Animal Toxicology and/or Pharmacology: Retinal Changes in Rats: Pathologic changes (degeneration/atrophy) have been reported in the retinas of albino rats in the 2-year carcinogenicity study with racemic citalopram. An increase in both incidence and severity of retinal pathology has been reported in both male and female rats receiving 80 mg/kg/day. Similar findings have not been reported in rats receiving 24 mg/kg/day of racemic citalopram for two years, in mice receiving up to 240 mg/kg/day of racemic citalopram for 18 months, or in dogs receiving up to 20 mg/kg/day of racemic citalopram for one year.
Additional studies to investigate the mechanism for this pathology have not been reported, and the potential significance of this effect in humans has not been established.
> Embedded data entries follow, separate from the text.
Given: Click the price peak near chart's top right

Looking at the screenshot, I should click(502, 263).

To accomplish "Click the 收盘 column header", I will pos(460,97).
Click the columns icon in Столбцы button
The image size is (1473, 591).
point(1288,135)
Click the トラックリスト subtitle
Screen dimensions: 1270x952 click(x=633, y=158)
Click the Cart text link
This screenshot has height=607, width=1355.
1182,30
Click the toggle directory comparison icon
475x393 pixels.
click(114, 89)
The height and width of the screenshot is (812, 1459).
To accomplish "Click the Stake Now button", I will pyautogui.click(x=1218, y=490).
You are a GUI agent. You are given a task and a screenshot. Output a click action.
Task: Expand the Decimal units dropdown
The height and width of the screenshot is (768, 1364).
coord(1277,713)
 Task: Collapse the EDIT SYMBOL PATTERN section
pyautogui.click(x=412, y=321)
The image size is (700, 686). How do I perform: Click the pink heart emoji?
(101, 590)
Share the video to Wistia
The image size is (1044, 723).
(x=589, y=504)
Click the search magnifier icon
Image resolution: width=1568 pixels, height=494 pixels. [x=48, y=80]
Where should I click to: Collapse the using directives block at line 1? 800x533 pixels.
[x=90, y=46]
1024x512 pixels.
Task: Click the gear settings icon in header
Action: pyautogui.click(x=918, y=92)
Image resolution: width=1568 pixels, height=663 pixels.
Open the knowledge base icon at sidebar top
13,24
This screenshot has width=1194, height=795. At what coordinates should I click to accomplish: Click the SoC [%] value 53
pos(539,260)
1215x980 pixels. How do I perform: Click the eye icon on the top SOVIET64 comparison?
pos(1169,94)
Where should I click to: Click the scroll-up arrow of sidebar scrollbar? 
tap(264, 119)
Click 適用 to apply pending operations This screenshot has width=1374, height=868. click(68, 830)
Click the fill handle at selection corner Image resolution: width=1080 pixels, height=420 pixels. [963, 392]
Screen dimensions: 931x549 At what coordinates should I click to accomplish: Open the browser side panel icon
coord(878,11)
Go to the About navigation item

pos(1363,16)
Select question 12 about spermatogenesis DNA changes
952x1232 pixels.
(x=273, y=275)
Cardiovascular Changes in Dogs: Sudden deaths have been reported in beagle dogs between week 17 and week 31 following initiation of oral racemic citalopram (8 mg/kg/day). Sudden deaths have not been reported in rats at doses of racemic citalopram up to 120 mg/kg/day, which produced plasma levels of citalopram and its metabolites demethylcitalopram and didemethylcitalopram (DDCT) similar to those reported in dogs at 8 mg/kg/day. QT prolongation (a known risk factor for the reported outcome in dogs) has been reported in beagle dogs with intravenous administration of racemic DDCT.